-- START OF Records shown --

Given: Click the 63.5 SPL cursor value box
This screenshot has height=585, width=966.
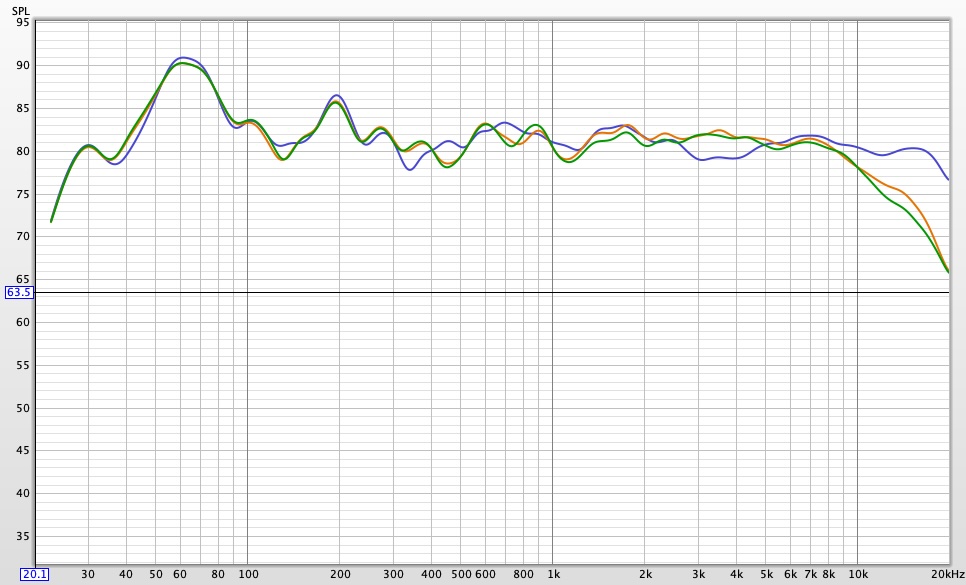Looking at the screenshot, I should [x=19, y=292].
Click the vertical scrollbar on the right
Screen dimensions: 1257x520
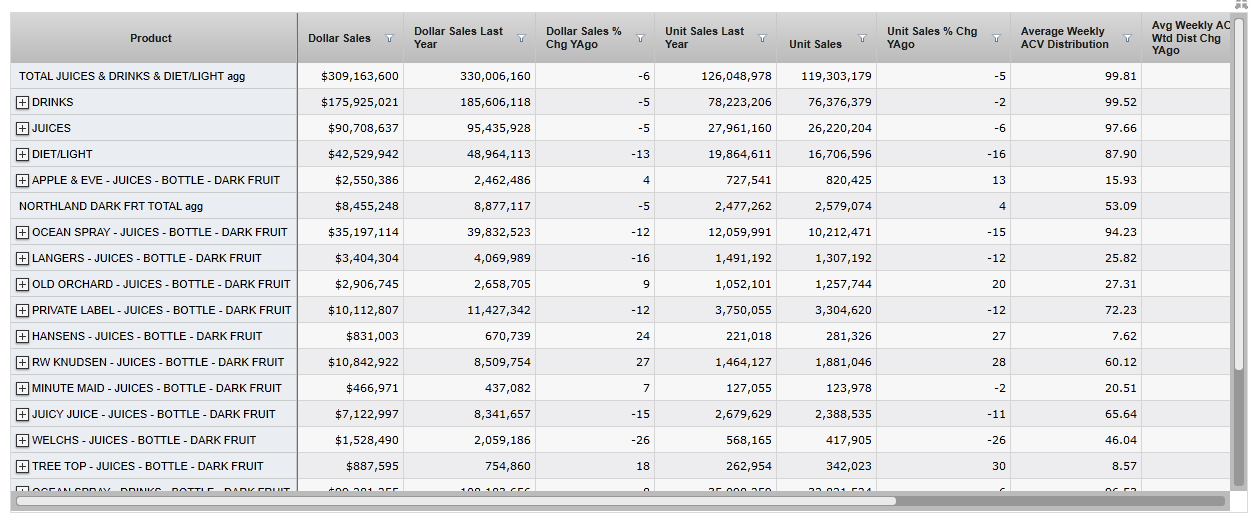(x=1239, y=200)
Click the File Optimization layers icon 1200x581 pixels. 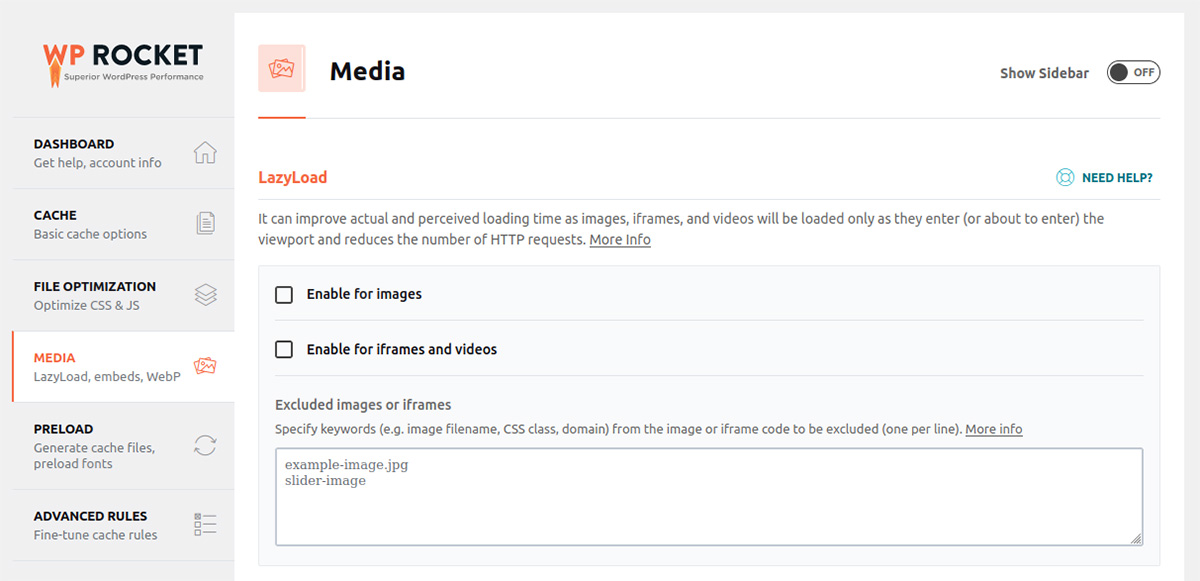(205, 295)
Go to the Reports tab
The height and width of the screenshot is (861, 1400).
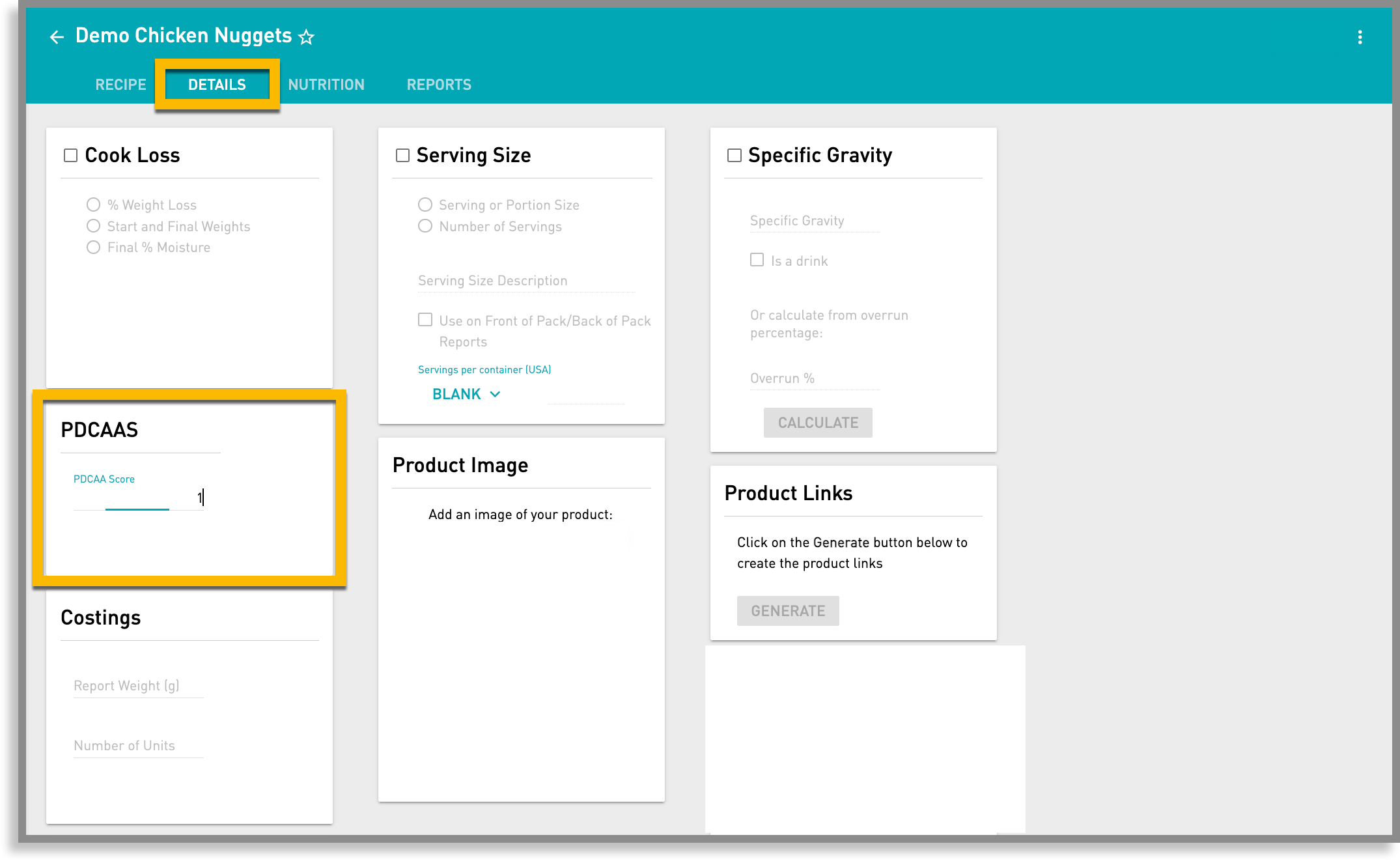(x=439, y=85)
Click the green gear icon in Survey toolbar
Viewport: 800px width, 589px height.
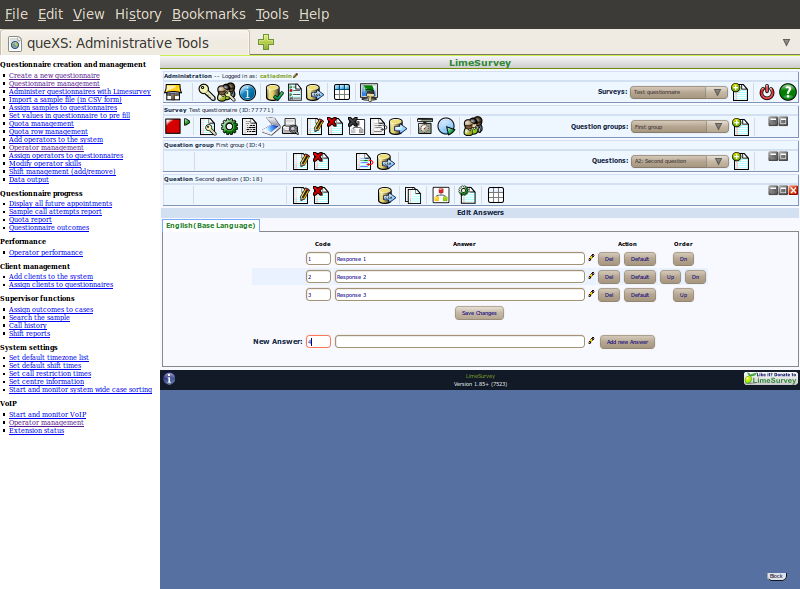(229, 126)
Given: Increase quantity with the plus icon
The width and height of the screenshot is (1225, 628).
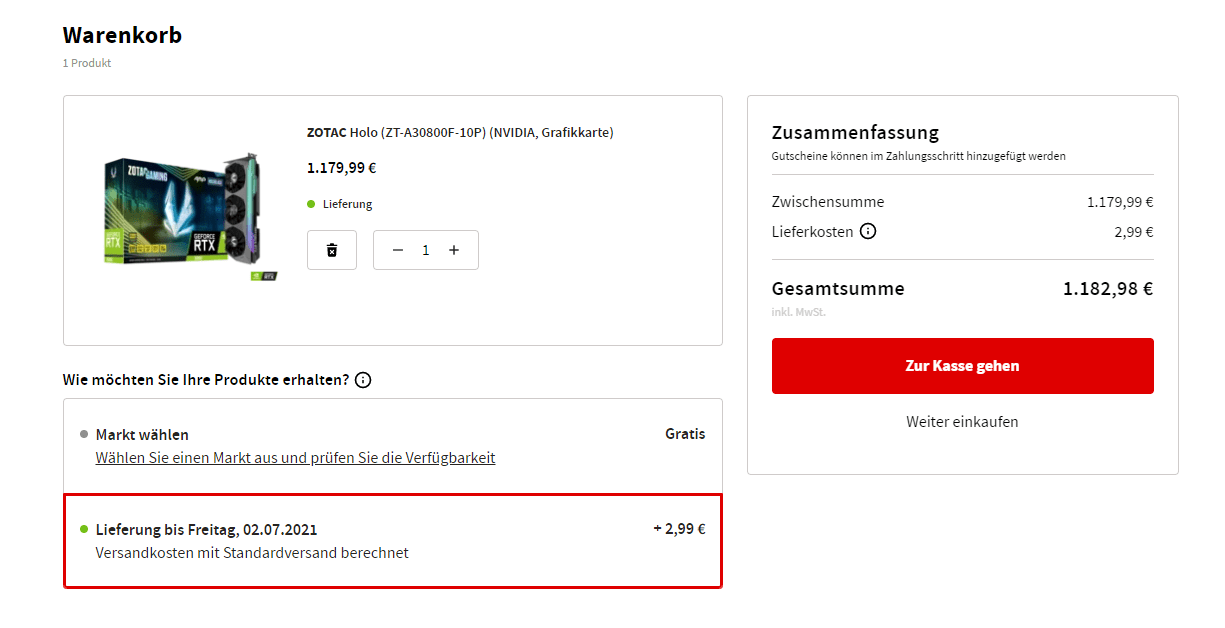Looking at the screenshot, I should [x=454, y=250].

-- END OF Records shown --

> _Requirement_
Starting with the line containing "Go to the Reports tab" and continuing through the end of the entries, rewrite those lines with "icon" swapped for "button" and nothing else changed. Leave the pictures out.

> _Response to the task_
Go to the Reports tab
The height and width of the screenshot is (861, 1400).
(x=439, y=85)
Click the green gear button in Survey toolbar
Viewport: 800px width, 589px height.
(229, 126)
Given: Increase quantity with the plus button
The width and height of the screenshot is (1225, 628).
Looking at the screenshot, I should [x=454, y=250].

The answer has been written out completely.